Dungeon exploring doesn’t just take a toll on your HP, but also on your supplies. As a spellcaster, I can simply buy light spells instead of farming torches, but that’s still a money drainer. Starting around level 3, you start to encounter ghosts who will blow your torches out (or nullify your light spell), forcing you to fight them in the dark and then burn a second torch to continue navigating. Random traps – they seem to just get triggered randomly regardless of where you step, or whether you have stepped there before – will blow out your light and also cost you a tool, which can only be replenished by farming on the overworld.

Admittedly, I wasn’t best prepared for this – I was an ok fighter, but I brought no spells except for a few light spells that I bought some time ago. By the time I reached level 8, I had burned through almost 1500 HP, gained enough gold to replace it and have a surplus of about 230, minus some food and spell expenses, which wouldn’t leave me with a big profit. And then these bastards showed up.

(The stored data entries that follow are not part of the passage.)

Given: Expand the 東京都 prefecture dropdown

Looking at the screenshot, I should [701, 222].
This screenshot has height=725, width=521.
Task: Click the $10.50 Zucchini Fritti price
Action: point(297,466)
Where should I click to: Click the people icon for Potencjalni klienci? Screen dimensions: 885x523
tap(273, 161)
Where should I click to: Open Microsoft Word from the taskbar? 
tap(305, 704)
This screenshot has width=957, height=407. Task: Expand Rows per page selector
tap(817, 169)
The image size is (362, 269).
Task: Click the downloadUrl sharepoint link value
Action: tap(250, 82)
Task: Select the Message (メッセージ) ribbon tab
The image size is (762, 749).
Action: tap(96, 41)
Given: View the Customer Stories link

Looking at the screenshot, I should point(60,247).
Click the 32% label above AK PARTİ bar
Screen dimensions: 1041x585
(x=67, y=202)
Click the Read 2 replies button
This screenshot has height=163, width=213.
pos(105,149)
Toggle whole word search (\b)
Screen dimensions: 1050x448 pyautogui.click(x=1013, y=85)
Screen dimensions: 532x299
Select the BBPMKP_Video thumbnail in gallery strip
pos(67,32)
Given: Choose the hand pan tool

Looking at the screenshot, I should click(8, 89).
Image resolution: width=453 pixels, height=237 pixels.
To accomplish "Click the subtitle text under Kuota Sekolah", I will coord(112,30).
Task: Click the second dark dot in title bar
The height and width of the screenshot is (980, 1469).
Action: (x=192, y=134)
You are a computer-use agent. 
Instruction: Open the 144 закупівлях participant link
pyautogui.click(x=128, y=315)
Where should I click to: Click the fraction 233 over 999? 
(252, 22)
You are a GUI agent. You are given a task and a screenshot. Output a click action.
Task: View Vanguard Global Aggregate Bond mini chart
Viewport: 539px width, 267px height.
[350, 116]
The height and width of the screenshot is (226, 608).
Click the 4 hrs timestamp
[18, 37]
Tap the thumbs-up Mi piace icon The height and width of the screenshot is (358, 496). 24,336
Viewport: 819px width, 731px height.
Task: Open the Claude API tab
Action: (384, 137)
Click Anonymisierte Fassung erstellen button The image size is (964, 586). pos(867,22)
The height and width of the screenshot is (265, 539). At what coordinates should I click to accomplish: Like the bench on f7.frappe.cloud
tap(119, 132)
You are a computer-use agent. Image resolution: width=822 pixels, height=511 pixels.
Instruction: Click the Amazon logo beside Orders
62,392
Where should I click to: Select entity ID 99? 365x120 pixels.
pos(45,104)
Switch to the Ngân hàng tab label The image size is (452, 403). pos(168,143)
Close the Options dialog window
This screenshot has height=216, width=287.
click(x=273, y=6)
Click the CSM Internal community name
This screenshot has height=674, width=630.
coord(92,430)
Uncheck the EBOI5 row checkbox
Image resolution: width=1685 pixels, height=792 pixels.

Fortunately, they’re not nearly as horrifying as before – they always steal 100 food, rather than the 50% of your total in previous games, but it’s still nasty, and each theft means 52 gold spent replacing it, even if you don’t starve.

Finally, a carrion creeper got me.


5 comments:

  1. I don't remember the particulars, but there is a store in Africa (?) that you can steal food from. I've seen it referred to as "the only way to not die!"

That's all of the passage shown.